L’enfant supposée continua à baisser la tête et à se tenir aussi près que possible de Maggy.

« Pauvre petite ! poursuivit la femme. Vous n’avez donc pas de cœur que vous la promenez à une pareille heure dans les rues glacées ? Vous n’avez donc pas d’yeux que vous ne voyez pas comme elle est frêle et délicate ? Vous n’avez donc pas de bon sens, et, on le voit du reste, que vous n’avez pas plus de pitié que cela de cette pauvre petite main froide et tremblante ? »

Elle avait passé de l’autre côté pour prendre cette main dans les siennes et pour chercher à la réchauffer.

« Embrassez une pauvre créature perdue, chère petite, dit-elle en se baissant pour la prendre, et dites-moi où vous voulez qu’elle vous porte ? »

La petite Dorrit leva la tête, et la regarda.

« Ah ! mon Dieu ! s’écria la femme en se reculant, vous n’êtes pas une enfant !

— N’importe ! répondit la petite Dorrit, serrant une des mains qui avaient tout à coup lâché la sienne ; je n’ai pas peur de vous !

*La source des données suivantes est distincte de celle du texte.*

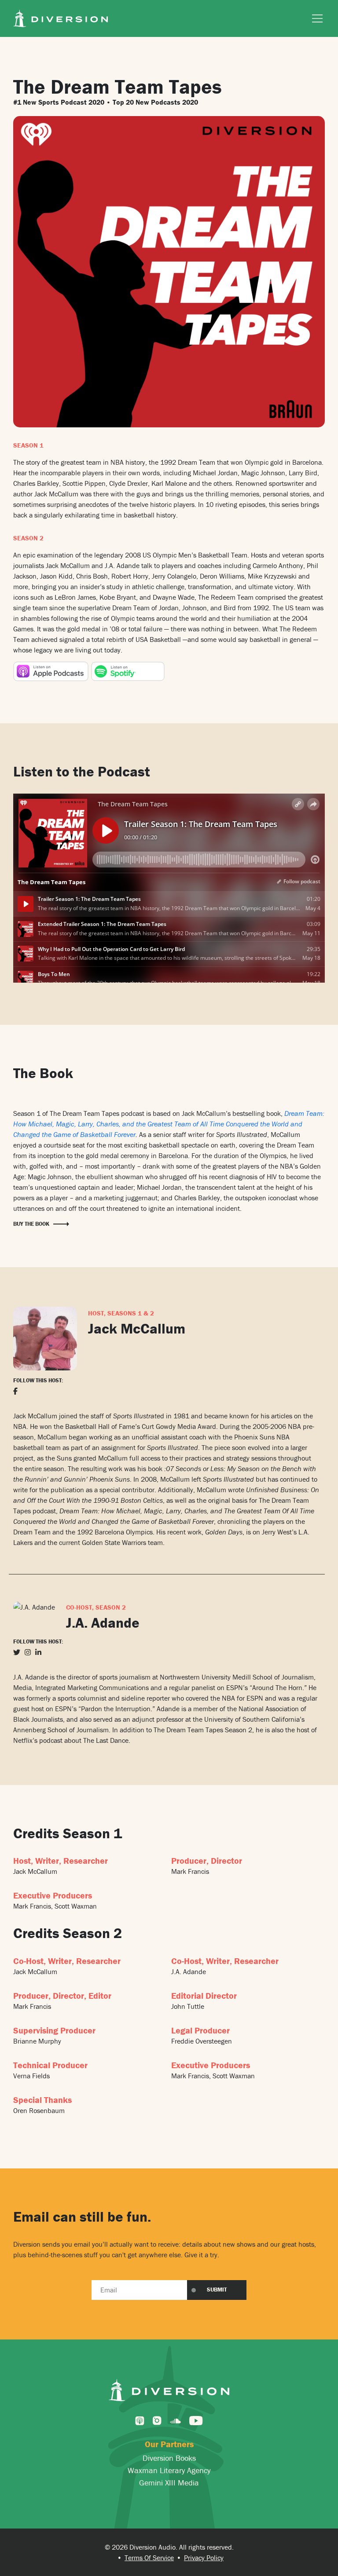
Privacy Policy (204, 2557)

— Vous ferez bien d’avoir peur de moi, répliqua l’autre. N’avez-vous pas de mère ?

— Non.

— Pas de père ?

— Si, un père que j’aime bien !

— Alors retournez vers lui et ayez peur de moi. Laissez-moi partir. Bonsoir !

— Il faut que je vous remercie d’abord ; laissez-moi vous parler comme si j’étais une enfant.

— Vous ne le pouvez pas. Vous êtes bonne et innocente ; mais vous ne pouvez pas me regarder avec des yeux d’enfant. Je n’aurais jamais osé vous toucher si je n’avais pas cru que vous étiez une enfant. »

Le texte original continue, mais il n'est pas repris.